A large fragment of the tabloid press might be angry too — though when Kelvin Mackenzie says he’s changed his mind, you know there’s room for discussion. Stalwart Leave voters would be furious, triggering a very strange sort of constitutional crisis: in theory and in practice, Parliament is supreme in the UK, and the democracy we have is strictly of the representative sort. We delegate power to our MPs and they take decisions on our behalf — they do not have to seek a mandate from their local area on every issue. In other words, such a decision would be entirely within bounds and even perhaps appropriate — but many people don’t know or care about the fine print of our system of government and would be, with considerable justification, absolutely rageful. That in turn might lead to a renegotiation of Britain’s relationship with itself — long overdue — and the possibility of electoral and systemic reform actually being interesting to the electorate. Proportional Representation, so long the hobbyhorse of system nerds (like me) and minority parties, has recently become something Labour must consider, and there is just no doubt that it’s more democratic than what we have.

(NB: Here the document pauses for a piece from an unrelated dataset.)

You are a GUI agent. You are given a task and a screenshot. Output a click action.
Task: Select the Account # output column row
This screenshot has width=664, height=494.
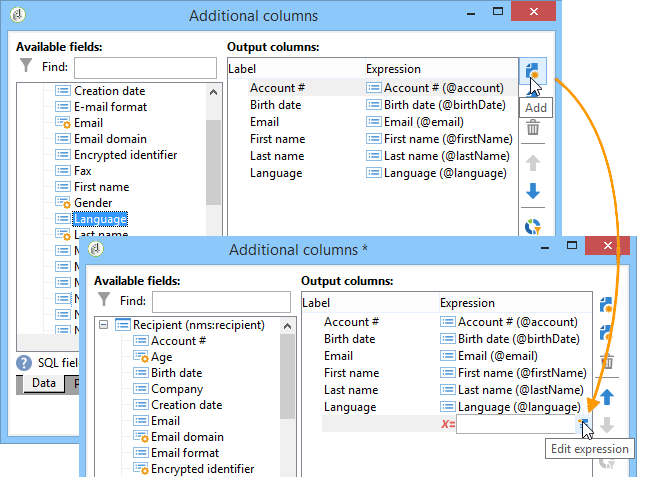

Brexit is the weirdest crisis I can remember, with the most unpredictable positives and negatives trailing in its wake (alongside, as far as I can see, all the negatives I wrote about before the vote). There’s no certainty about where we go from here, not even about whether we go forward or back. Britain has found a Lagrange Point, a place in political space where the conflicting pulls upon the nation cancel one another out. In theory we could remain here indefinitely, though our equilibrium is unstable and it seems likely that we must at some point be dislodged (lest you think that will happen immediately, remember that Belgium spent twenty months without a government a few years ago. By comparison, this is in some ways a mild moment of indecision.) Before that happens, we need our politicians, and our media, to find their feet and start behaving like grown-ups. We need honest answers rather than weasely ones, good questions rather than meek ones, and evidence of a proper plan for the country from anyone who wishes to be taken seriously. With an actual agenda to look at, and concrete (costed) promises, we might have a chance at moving forward without falling on our faces.

I still believe we should Remain — but I’ll accept a Leave result if someone can at least show me it will achieve something other than the slow-motion societal car crash we seem to be experiencing now. Without that, no one should.